Immobilienkäufer achten auf guten energetischen Zustand

8. Dezember 2010 | von

Gut gedämmt und modern geheizt muss sie sein, die bevorzugte Immobilie deutscher Hauskäufer. Sind diese Kriterien nicht erfüllt, ist das Haus heutzutage kaum vermittelbar, wie das „Immobilienbarometer“ von Interhyp und Immobilienscout24 ergab. Trotz gutem energetischen Zustand rechnen die meisten Käufer dennoch mit weiteren Investitionen zur Energieeinsparung.

Energieschleudern haben auf dem deutschen Immobilienmarkt kaum noch Chancen, einen Käufer zu finden. Einer Untersuchung des Immobilienfinanzierers Interhyp sowie des Immobilienportals Immobilienscout 24 zufolge achtet eine große Mehrheit von 83 Prozent der Immobilienkäufer auf den energetischen Zustand des Gebäudes. Ist dieser nicht ganz optimal, ist eine große Mehrheit auch bereit, in Verbesserungen zu investieren.

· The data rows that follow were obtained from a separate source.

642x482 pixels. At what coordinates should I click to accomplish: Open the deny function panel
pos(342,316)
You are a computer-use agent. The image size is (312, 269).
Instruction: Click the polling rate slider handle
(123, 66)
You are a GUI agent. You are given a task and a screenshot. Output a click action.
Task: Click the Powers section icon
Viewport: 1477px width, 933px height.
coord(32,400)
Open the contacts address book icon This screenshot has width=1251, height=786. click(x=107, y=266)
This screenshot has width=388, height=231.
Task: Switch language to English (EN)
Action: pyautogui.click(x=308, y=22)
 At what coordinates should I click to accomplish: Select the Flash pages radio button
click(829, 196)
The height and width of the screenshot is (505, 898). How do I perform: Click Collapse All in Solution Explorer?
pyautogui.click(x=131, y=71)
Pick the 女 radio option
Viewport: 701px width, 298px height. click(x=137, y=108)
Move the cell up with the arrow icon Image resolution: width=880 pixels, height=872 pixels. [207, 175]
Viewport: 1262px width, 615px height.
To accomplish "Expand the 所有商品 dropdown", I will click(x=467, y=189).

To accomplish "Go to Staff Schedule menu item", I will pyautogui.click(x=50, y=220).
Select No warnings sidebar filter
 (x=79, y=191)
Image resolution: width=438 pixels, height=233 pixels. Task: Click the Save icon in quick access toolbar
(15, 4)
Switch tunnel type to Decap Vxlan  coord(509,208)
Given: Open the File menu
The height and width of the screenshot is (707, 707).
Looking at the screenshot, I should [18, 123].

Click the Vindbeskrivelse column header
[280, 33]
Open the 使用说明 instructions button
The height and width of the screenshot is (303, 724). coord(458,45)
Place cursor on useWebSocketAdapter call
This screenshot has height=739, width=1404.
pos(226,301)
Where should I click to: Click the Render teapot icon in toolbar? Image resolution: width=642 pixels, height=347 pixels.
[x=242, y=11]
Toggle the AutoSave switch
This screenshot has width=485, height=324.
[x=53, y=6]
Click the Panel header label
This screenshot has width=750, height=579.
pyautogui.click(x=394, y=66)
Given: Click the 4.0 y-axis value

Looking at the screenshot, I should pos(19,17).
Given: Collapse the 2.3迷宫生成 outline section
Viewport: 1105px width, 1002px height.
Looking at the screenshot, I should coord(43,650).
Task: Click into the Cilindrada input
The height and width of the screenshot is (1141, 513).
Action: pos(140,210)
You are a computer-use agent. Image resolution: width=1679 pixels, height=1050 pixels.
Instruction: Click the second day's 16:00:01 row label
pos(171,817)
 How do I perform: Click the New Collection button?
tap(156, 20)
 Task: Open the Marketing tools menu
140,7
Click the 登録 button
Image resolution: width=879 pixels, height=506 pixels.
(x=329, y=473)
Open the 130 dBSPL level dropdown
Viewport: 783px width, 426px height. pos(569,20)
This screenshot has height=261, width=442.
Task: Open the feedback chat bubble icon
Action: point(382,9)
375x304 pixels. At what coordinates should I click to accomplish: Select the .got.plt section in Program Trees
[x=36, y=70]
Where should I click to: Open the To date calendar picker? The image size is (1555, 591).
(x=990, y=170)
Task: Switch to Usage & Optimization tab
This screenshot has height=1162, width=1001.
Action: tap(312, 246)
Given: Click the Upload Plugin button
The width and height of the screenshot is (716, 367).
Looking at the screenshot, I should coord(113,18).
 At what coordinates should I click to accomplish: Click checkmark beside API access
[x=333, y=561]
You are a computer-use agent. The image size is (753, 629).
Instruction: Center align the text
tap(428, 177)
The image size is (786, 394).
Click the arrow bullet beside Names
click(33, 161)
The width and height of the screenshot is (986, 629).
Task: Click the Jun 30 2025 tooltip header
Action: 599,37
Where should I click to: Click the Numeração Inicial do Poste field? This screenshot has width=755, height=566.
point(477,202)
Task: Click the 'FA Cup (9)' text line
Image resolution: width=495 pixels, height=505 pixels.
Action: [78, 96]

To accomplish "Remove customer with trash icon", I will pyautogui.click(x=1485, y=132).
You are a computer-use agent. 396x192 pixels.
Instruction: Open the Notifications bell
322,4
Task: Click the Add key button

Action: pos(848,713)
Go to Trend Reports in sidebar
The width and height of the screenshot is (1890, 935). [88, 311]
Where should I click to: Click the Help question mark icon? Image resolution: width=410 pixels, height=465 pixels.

Gute Dämmung ist Top-Kriterium

Ob eine Immobilie dabei in einem guten energetischen Zustand ist, machen 70 Prozent der Befragten von einer guten Wärmedämmung abhängig. Fast gleichauf in der Bewertung liegen eine moderne Heizungsanlage (69,3 Prozent) sowie mehrfachverglaste Fenster, die 65 Prozent der Befragten als entscheidendes Kaufkriterium ansehen. Auch die Nutzung regenerativer Energien ist den Deutschen zunehmend wichtig: Knapp jeder Zehnte hält nach Immobilien mit einer Solarthermieanlage Ausschau.

Interessant ist auch, dass ein guter Zustand von Heizung und Bausubstanz für Hauskäufer inzwischen genauso wichtig ist wie die ehemalig unangefochtenen Top-Kaufkriterien wie Preis, Lage oder der Ausstattung. Dabei sind die Deutschen aber nicht bereit, jeden Preis zu zahlen. Mehr als die Hälfte der Hauskäufer (58,4 Prozent) pocht auf ein vernünftiges Verhältnis von Preis und energetischem Zustand.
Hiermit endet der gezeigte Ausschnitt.